How can we talk about suicide…?

Although there are many fine points to this conversation, I simply want to impress the following upon you… When referring to an individual’s death from suicide…

Don’t say… “She committed suicide.”  Do say… “he’s killed himself” or “She died by suicide”

I know most of you are used to saying, “committed suicide” and you certainly aren’t alone. Many people in our society have yet to get this memo, but now you have. Please, the time has come for us to choose language around suicide that does not condemn or stigmatise the person who has died or those who love them and are left behind.

There are other traumatic loss risk factors associated with suicide such as feelings of blame, witnessing death, and finding the body.  Deaths that are also potentially traumatic events can result in the compounding and intertwining of trauma and grief responses. These may manifest as the following.

  • Recurrent intrusive thoughts about the death
  • Shattered assumptions about the world, oneself, and others
  • Fear and avoidance of grief and trauma emotions, thoughts, memories, etc.
  • Feelings of guilt and blame

When grieving a suicide death, one may experience…

The search for answers:

In the wake of death, people often seek to construct a meaningful narrative that helps them to find peace and understanding of what happened. So, it’s common to ask questions like “what if?”, “why?”, and “what’s the point?” Until the question of “why” can be answered, grieving family and friends may continue to search and ruminate.

After a suicide death, as with any other type of death, the bereaved may seek to make40104085_10214932548741074_8054645890117271552_n sense of what happened.  However, in this instance, they may find that many of their questions are either unanswerable or they lead to distressing conclusions (whether these conclusions are true or not). It is not uncommon for themes of personal blame to arise as the person questions their role in their loved one’s suicide and what they could have done to prevent their death. Unfortunately, the bereaved may vastly overestimate their own role and the role of others (i.e. what family and friends did or didn’t do), as opposed to blaming things like mental illness which is quite often present and to blame.

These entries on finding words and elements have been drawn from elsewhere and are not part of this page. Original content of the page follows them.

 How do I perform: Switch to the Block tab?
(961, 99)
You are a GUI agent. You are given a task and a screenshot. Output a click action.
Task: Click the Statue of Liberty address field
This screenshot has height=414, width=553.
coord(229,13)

Whether rational or not, grieving family and friends may struggle with distressing thoughts like…

  • I never really knew him I mean really knew him.
  • She didn’t feel comfortable confiding in me what did I do wrong.
  • Oh no, he was in intense pain!
  • I’m to blame. I should have done more to prevent his death.
  • I’m to blame. I pushed him into the decision to kill himself.
  • She didn’t love me enough to live.
  • My family members are to blame.
  • It was his fault, or it was her fault.
  • Family Conflict

Family can be an incredible source of comfort and healing after a death…for some.  For others, family can be a source of distressing conflict and misunderstanding after a death. Regardless of the circumstances surrounding the death, things like complicated family dynamics, shifting roles, and different coping styles can test and challenge a family. After a suicide death, additional conflict may emerge because…

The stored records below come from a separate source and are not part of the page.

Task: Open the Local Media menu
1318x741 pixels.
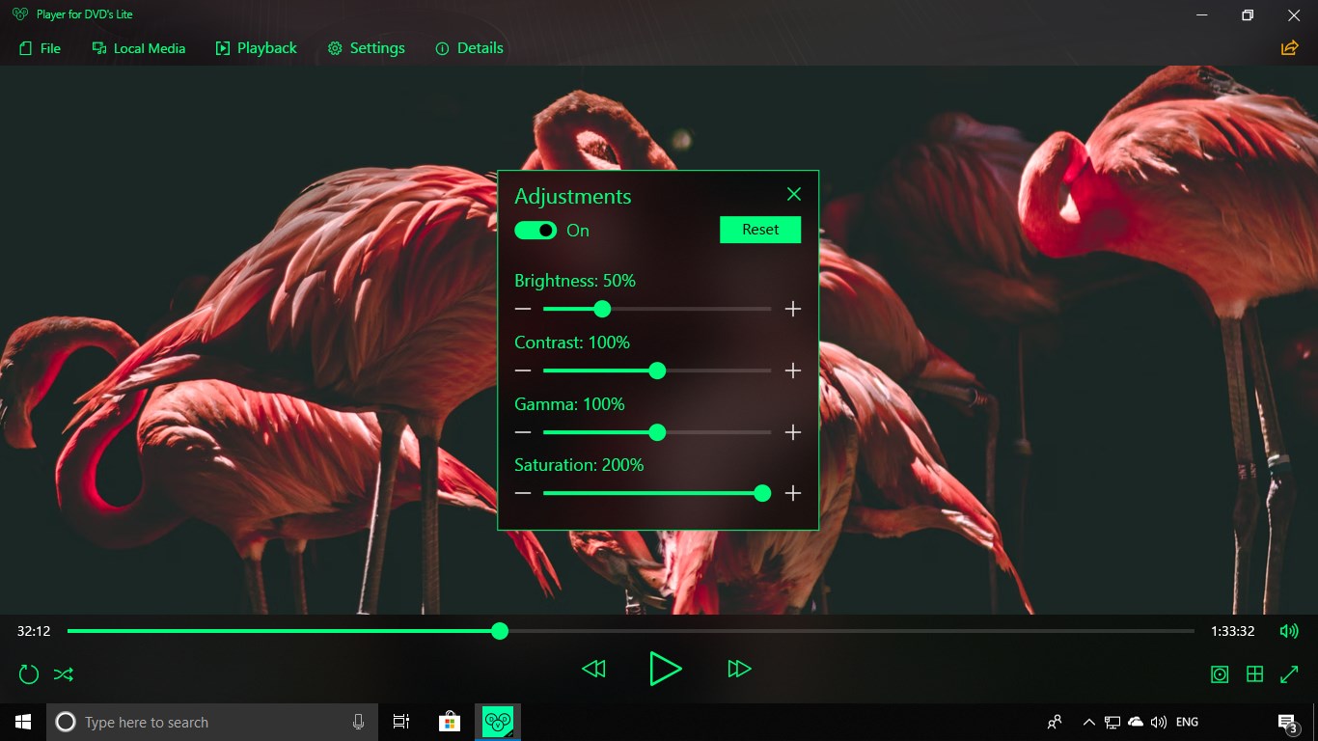Action: coord(138,47)
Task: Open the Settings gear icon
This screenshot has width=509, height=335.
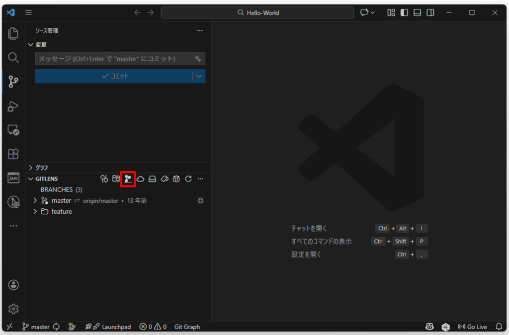Action: 13,309
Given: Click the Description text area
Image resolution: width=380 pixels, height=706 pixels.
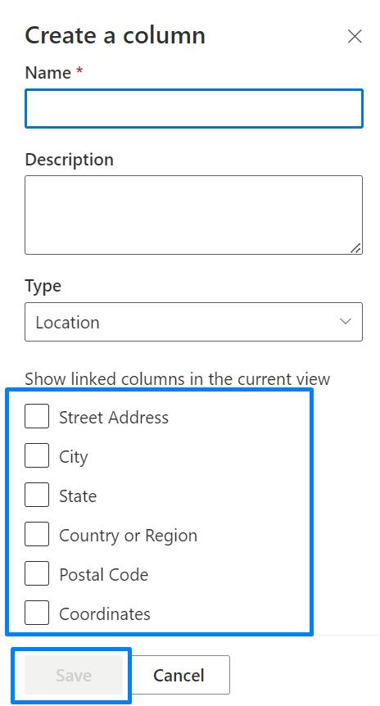Looking at the screenshot, I should click(193, 215).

  • The deceased’s mental illness and suicidal behaviour created disruption and placed strain on the family as a whole.
  • Family members disagree about how they want to acknowledge the death publicly.
  • Family members disagree about how they want to discuss death privately within the family.
  • Different family members come up with different explanations for why their loved one killed him- or herself
  • Blame

Feelings of rejection and abandonment:

Evidence has shown that suicidally bereaved individuals experience higher levels of rejection compared with other bereaved groups. In grief, feelings of guilt, blame, regret, and rejection can be logical, but they can also defy all logic and reason. So even when it’s evident that the suicide was not an act of intentional abandonment, it still may feel that way to the people who grieve the death.

The truth of what it’s like being on the receiving end after they’ve left!

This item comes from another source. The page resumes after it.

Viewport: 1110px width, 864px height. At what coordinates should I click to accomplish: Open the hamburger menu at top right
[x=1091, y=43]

So here it is…This is the truth of being a bereaved parent, brother, sister, aunt, uncle, cousin, grandparent “what it’s like to live life with a deceased suicide family member that you love very dearly because some people “just can’t fathom it”… Well, let me do my best to explain it in a way that can be understood…

It’s being dead but still being able to breathe, barely.

It’s like having your entire world thrown into a blender and mixed up to a liquid. Having your heart and lungs ripped out of your body so violently and never put back. Leaving a hole in your chest that will never heal and seeps pain, tears, anger, hate, and regret.

It’s like living in a dream that you can never wake up from, except it’s a fucking nightmare. A lifelong fucking nightmare.

It’s like having a large glass jar filled with happiness and you drop it on the ground and all the happiness blows away in the wind to never return.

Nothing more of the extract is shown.